On 9 December 2015, the exhibition Mechanical Curiosities. Musical, Clockwork, Animated Mechanisms from the 17th–19th Centuries in the State Hermitage Collection opened in the Blue Bedchamber of the Winter Palace, the State Hermitage Museum.
The display features devices with a whole variety of purposes – timepieces and musical mechanisms, unique pieces of furniture with secrets and examples of the jeweller’s art. Created in Western Europe and Russia in the 17th–19th centuries, they reflect not only the level of technical progress in their time, but also fashionable pastimes, the ambitions and imagination of those who commissioned and created them.

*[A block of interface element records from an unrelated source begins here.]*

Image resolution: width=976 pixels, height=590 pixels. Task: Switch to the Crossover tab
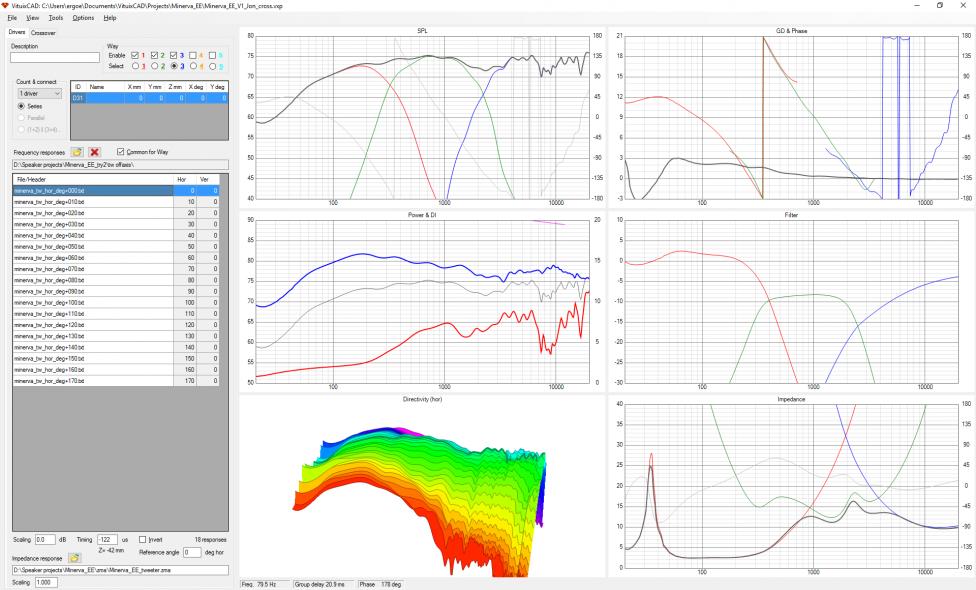[x=43, y=33]
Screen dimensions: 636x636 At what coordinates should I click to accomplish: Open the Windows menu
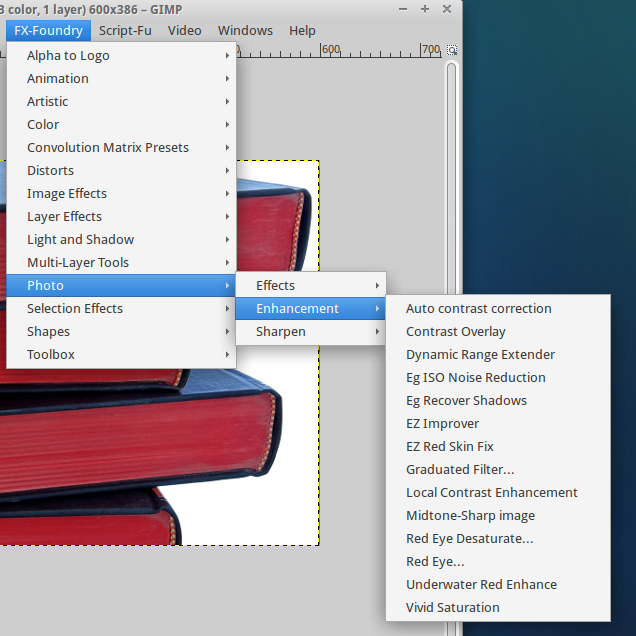tap(244, 31)
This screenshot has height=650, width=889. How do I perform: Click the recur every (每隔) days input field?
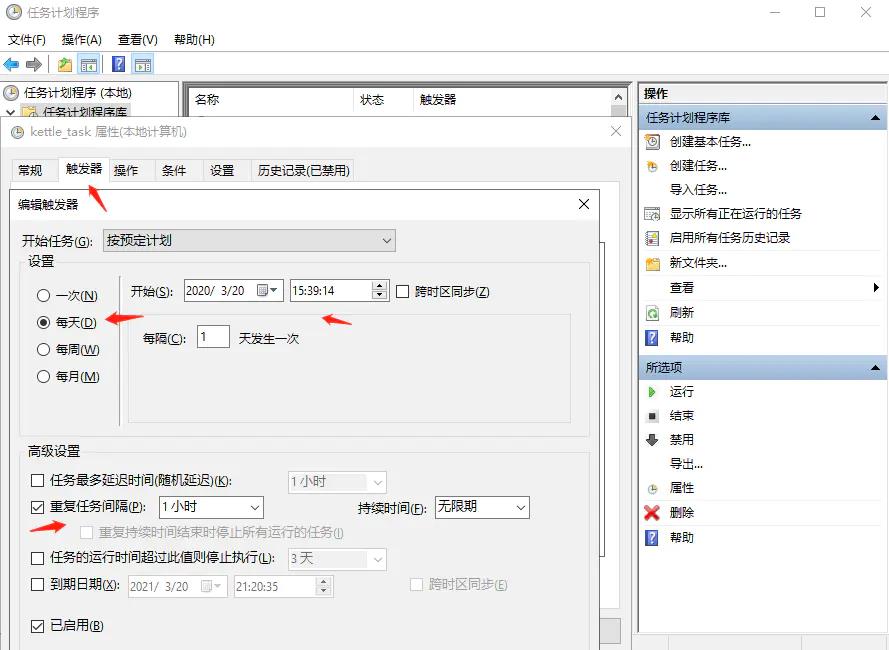point(213,338)
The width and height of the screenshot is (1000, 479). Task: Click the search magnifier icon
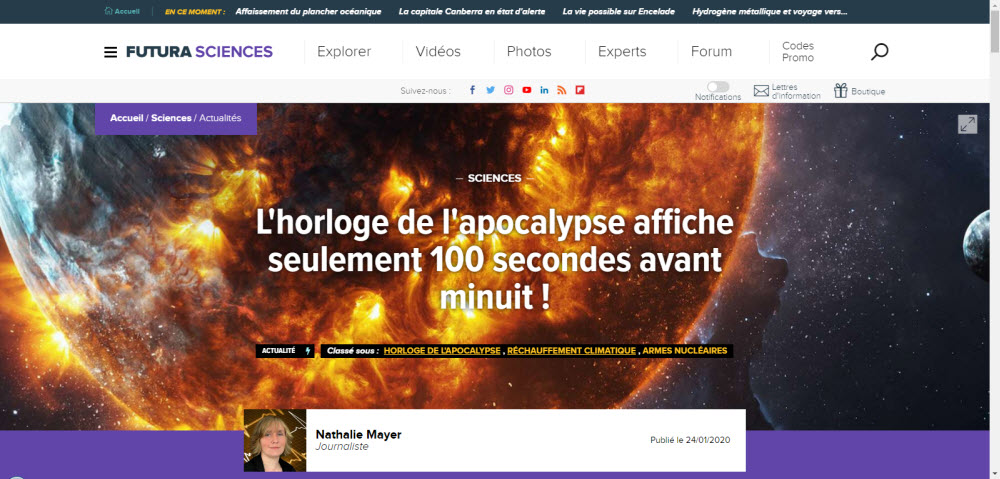tap(879, 52)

The exhibition presents works by Western European and Russian practitioners of decorative and applied art, including masterpieces by celebrated mechanics of the past – James Cox (1723–1800), Pierre Jaquet Droz (1721–1790), David Roentgen (1743–1807). Peter Kinzing (1745–1816) and Ivan Petrovich Kulibin (1735–1818) – as well as pieces whose creators are unknown. Many of the items are being displayed publicly for the first time.
The earliest examples of mechanical devices included in the exhibition date from the 17th century. They are German table clocks in the form of animals and a silver toy carriage made by mechanics in Augsburg and Nuremberg.
Craftsmen of the 18th-century age of the Rococo and Enlightenment produced marvels of mechanical art, demonstrating the triumph of reason over the organic world. One of the most famous gems of that time is the Peacock Clock on display in the Pavilion Hall of the Small Hermitage. It was the work of the English 18th-century jeweller and mechanic James Cox. The exhibition features table clocks and pocket watches made by Cox and his compatriot Peter Torckler.
Mechanical Curiosities: Musical, Clockwork, Animated Mechanisms from the 17th – 19th Centuries open from December 10, 2015 until April 3, 2016. Visit the exhibition at the Blue Bedroom (Room 307), the Winter Palace, the State Hermitage Museum in St. Petersburg, Russia.